For a long time, we watched each other. Finally-not meanly-he said, “Yeah, you’re probably right,” and I began to cry. (When I went over the conversation, and over and over and over it, thinking of that part continued to make me cry. It never made things any better to remember that I had forced the admission.)
“Lee,” he said, and his voice was pleading. “Lee, it was-there were a lot of things that were good. You were funny. That was one of the things.”
I wiped my eyes.
“You were-this will sound weird, but you were businesslike. It was as if you expected me to come back and were trying to plan for it.”
I had been businesslike?
“You’ll be happier in college,” he said.
I blinked at him.
“I just think you’re that kind of person.”
“Is this about the Times article?”
“No. Well, not exactly. It’s not like anything you said in the article surprised me.”
To be talking about something other than us and whether he’d ever touch me again seemed a waste of time. And yet I was intrigued.
“Your mistake wasn’t expressing your ideas per se,” he said. “It was expressing them in The New York Times instead of writing an editorial for The A.V., or giving a chapel talk. In the Times, you’re just giving ammunition to people who want to think prep schools are evil, which isn’t what will make anything change on this campus.”
“So you think things should change?”
“Some things, sure. On the whole, Ault does a good job, but there’s always room for improvement.” Of course he thought this-what a balanced perspective!
“Were you appalled that I said all that stuff to the reporter?” I asked.

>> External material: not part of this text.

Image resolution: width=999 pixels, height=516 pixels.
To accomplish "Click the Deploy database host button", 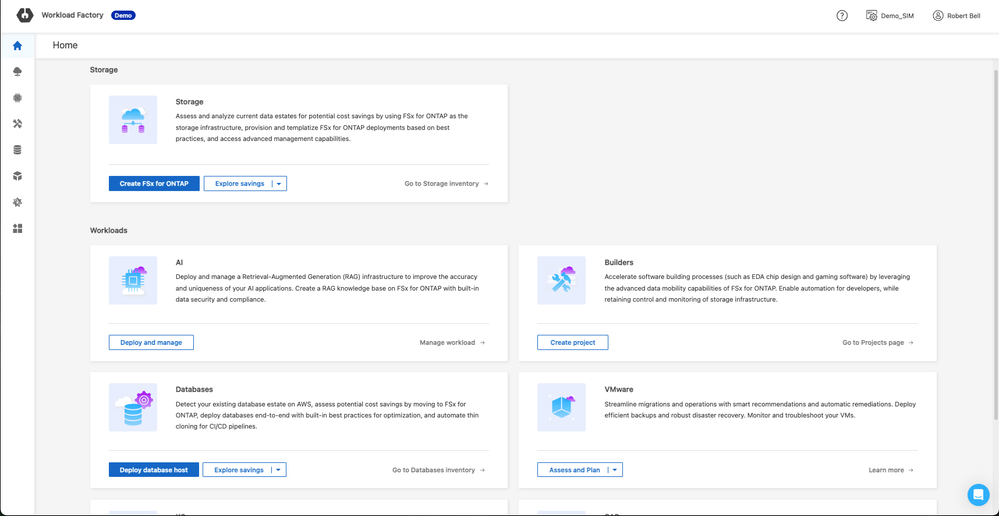I will 153,470.
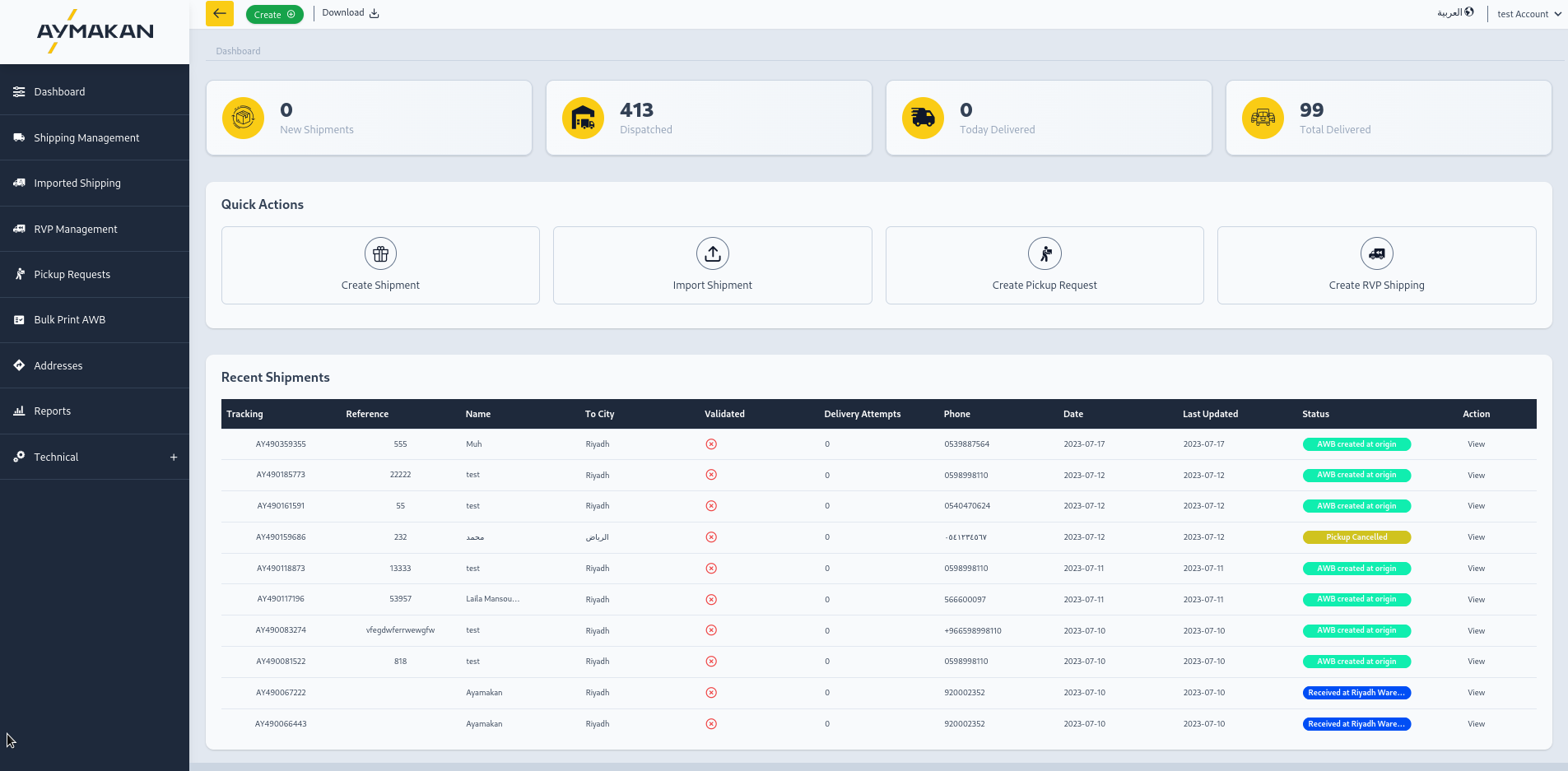1568x771 pixels.
Task: Open Shipping Management in the sidebar
Action: coord(86,138)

“You could have chosen a different forum. That’s my only point. That, and that I think it’s good you’re going to a big school, somewhere less conformist than Ault. Which isn’t to say you’re as weird as you think you are.” (How bizarre this conversation was turning out to be, what surprising remarks were emerging from Cross’s mouth.) “You confuse being weird and spending time alone,” he continued. “But anyone who’s really interested in anything spends time alone. Like basketball for me-look at what I’m doing right now. Or Norie Cleehan and pottery, or Horton and ballet. I could give twenty other examples. If you want to be good at something, you have to practice, and usually you practice by yourself. The fact that you spend time alone-you shouldn’t feel like it’s strange.”
But I’m not practicing anything, I thought. Or, if I had been: What was it?